*Data for review*.
· · ·

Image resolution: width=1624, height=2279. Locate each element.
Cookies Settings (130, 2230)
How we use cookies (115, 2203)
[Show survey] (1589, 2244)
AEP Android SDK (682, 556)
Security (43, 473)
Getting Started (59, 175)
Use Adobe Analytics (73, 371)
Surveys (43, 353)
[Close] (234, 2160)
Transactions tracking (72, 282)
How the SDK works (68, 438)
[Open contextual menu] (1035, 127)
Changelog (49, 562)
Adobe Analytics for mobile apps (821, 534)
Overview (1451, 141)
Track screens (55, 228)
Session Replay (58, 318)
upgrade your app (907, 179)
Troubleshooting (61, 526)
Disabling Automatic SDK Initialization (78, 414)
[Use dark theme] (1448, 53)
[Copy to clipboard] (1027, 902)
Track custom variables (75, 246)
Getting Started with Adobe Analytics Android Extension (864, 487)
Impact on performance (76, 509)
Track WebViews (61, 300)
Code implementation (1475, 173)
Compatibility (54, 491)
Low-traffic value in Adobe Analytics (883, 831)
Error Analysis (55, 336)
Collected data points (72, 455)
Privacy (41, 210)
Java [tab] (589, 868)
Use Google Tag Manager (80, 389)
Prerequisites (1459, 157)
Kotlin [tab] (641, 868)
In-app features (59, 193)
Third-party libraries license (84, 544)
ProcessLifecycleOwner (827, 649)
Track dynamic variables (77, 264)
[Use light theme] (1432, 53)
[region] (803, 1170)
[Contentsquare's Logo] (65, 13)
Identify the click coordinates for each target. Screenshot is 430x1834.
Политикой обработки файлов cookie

· · ·

*What to work on*. Give back every record exactly.

*Result of this exercise*.
Image resolution: width=1624, height=2279. Locate each element.
Cookies Settings (130, 2230)
How we use cookies (115, 2203)
[Show survey] (1589, 2244)
AEP Android SDK (682, 556)
Security (43, 473)
Getting Started (59, 175)
Use Adobe Analytics (73, 371)
Surveys (43, 353)
[Close] (234, 2160)
Transactions tracking (72, 282)
How the SDK works (68, 438)
[Open contextual menu] (1035, 127)
Changelog (49, 562)
Adobe Analytics for mobile apps (821, 534)
Overview (1451, 141)
Track screens (55, 228)
Session Replay (58, 318)
upgrade your app (907, 179)
Troubleshooting (61, 526)
Disabling Automatic SDK Initialization (78, 414)
[Use dark theme] (1448, 53)
[Copy to clipboard] (1027, 902)
Track custom variables (75, 246)
Getting Started with Adobe Analytics Android Extension (864, 487)
Impact on performance (76, 509)
Track WebViews (61, 300)
Code implementation (1475, 173)
Compatibility (54, 491)
Low-traffic value in Adobe Analytics (883, 831)
Error Analysis (55, 336)
Collected data points (72, 455)
Privacy (41, 210)
Java [tab] (589, 868)
Use Google Tag Manager (80, 389)
Prerequisites (1459, 157)
Kotlin [tab] (641, 868)
In-app features (59, 193)
Third-party libraries license (84, 544)
ProcessLifecycleOwner (827, 649)
Track dynamic variables (77, 264)
[Use light theme] (1432, 53)
[region] (803, 1170)
[Contentsquare's Logo] (65, 13)
Identify the click coordinates for each target. Screenshot is 430x1834.
Политикой обработки файлов cookie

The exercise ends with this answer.